I wasn't particularly surprised to find statues, even where they weren't the focus of my attention.

A statue on a bridge in Rome

But when all you are doing is looking at doorways, sometimes there was more there than I realised.

One of the doorways into the cathedral in Bourges, central France

I've been forgetting to look at the details.



The carvings in the entrances of Bourges Cathedral are worthy of attention in their own right but I hadn't really noticed until Picasa asked me to name the faces it found.

And again, somewhere like Versailles, you can be so absorbed in ornate style of the larger picture....

A corner inside the Palace of Versailles

....that you miss the smaller story being played out on the ceiling.

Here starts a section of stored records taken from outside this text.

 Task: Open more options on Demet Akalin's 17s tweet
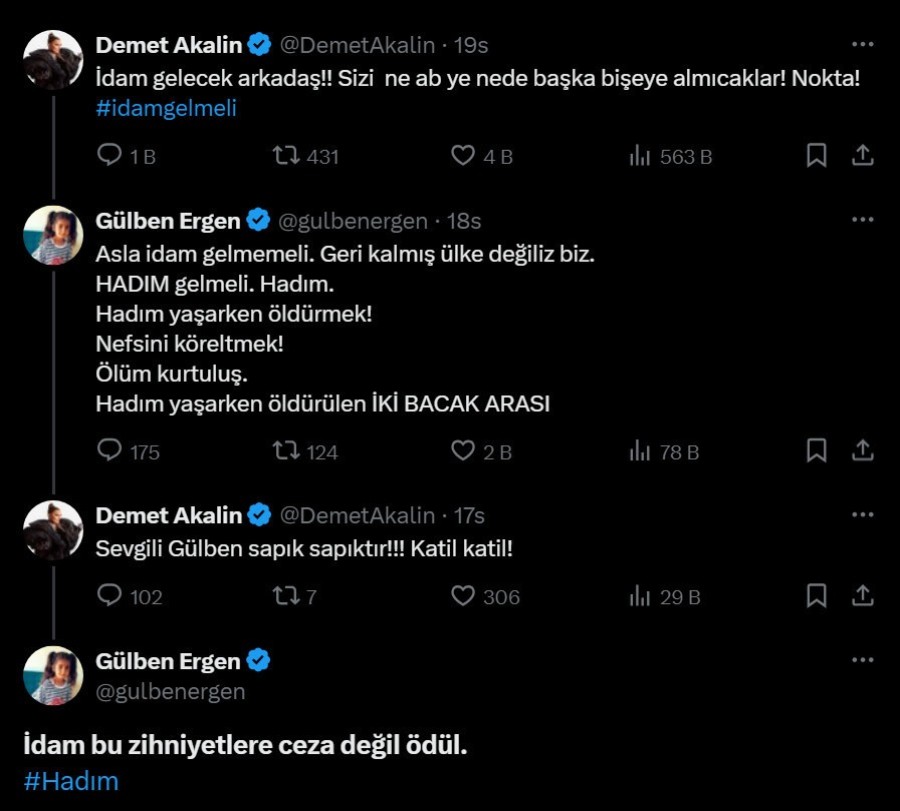862,515
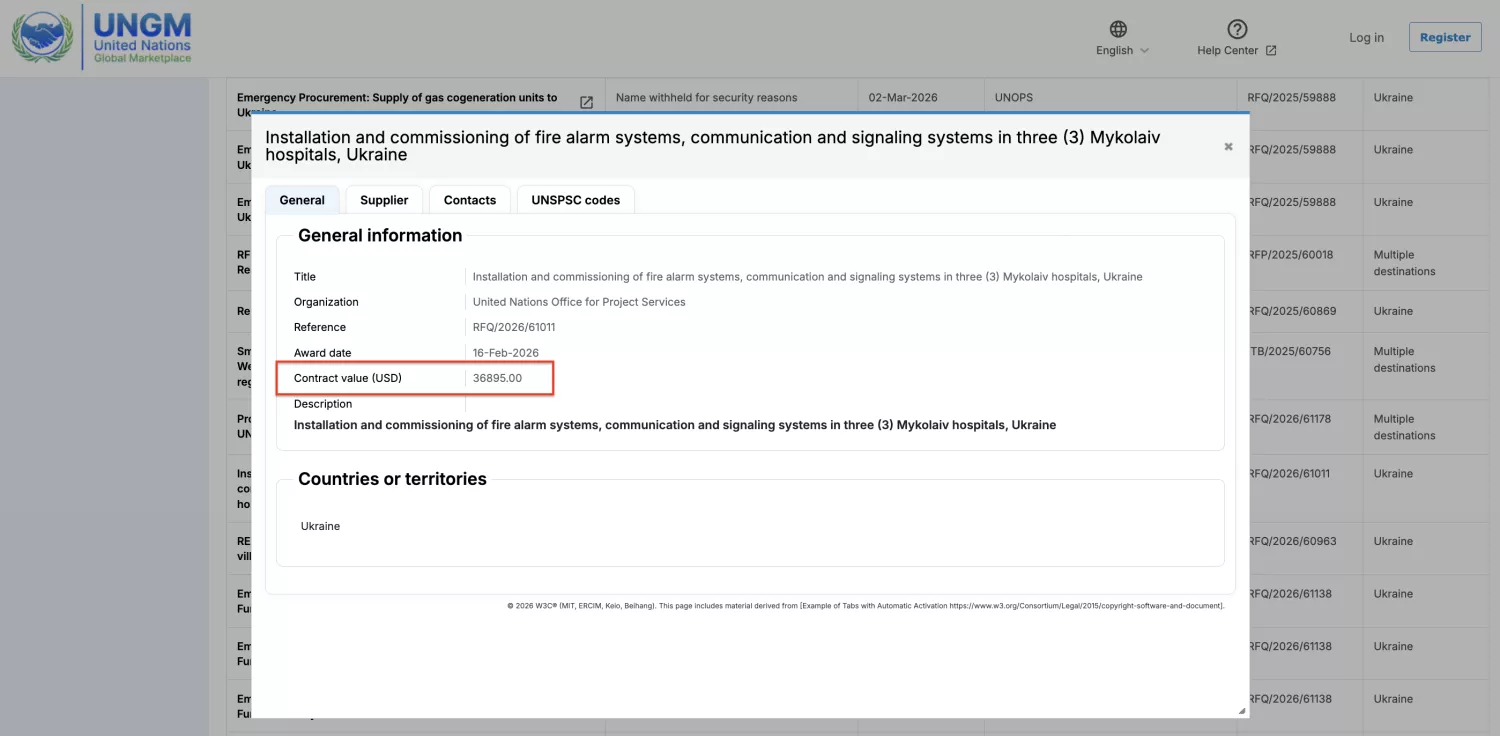Image resolution: width=1500 pixels, height=736 pixels.
Task: Click the contract value 36895.00
Action: (x=497, y=378)
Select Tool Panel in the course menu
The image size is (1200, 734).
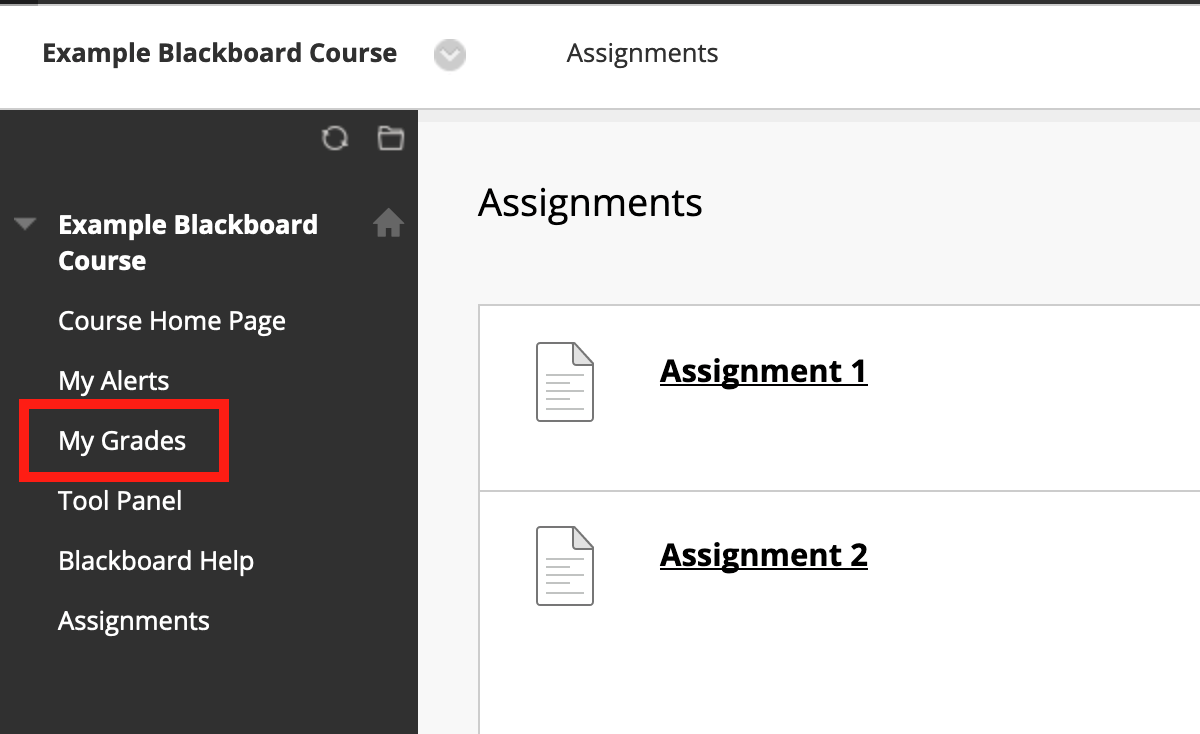click(120, 501)
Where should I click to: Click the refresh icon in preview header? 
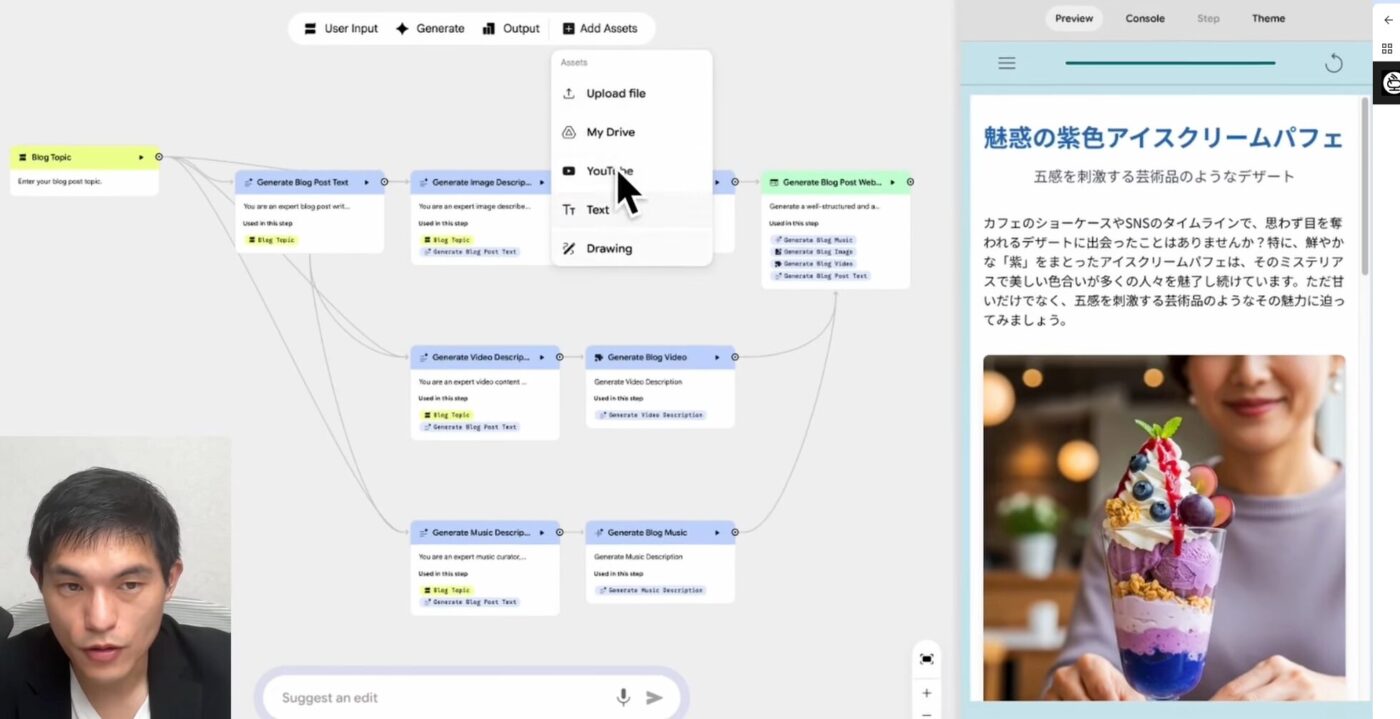point(1333,64)

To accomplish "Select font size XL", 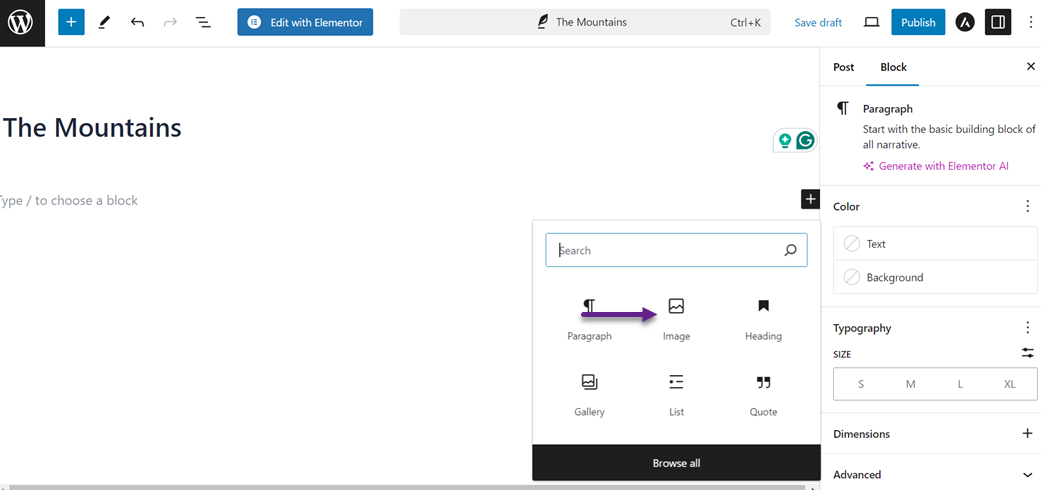I will (x=1009, y=384).
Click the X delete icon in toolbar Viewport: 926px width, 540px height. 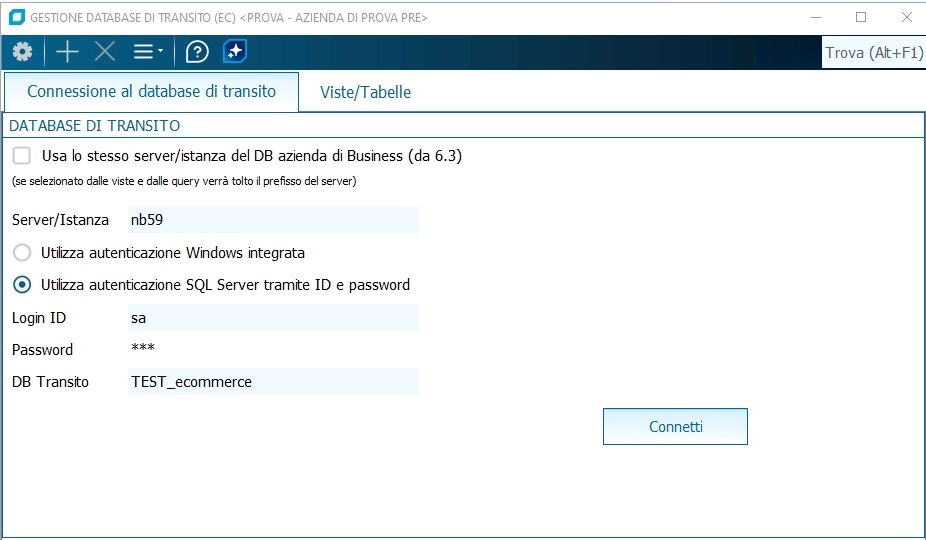(105, 52)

I have dozens of other examples I could show you, but it isn't always a total success.  You could never anticipate that Picasa would ignore all the available faces at the boulangerie.

A small town in France

.... in favour of this.


As you can tell, I have wasted spent many happy hours with Picasa, but in all honesty I can't see the point of face recognition in tagging photos.  I know who the people are in my pictures.  I don't need to label them.  If I don't know them, I can't label them, nor do I need to.  The great benefit for me is that it's shown me I need to look for the detail as well as the bigger picture.  I seem to suffer from the opposite of not seeing the wood for the trees.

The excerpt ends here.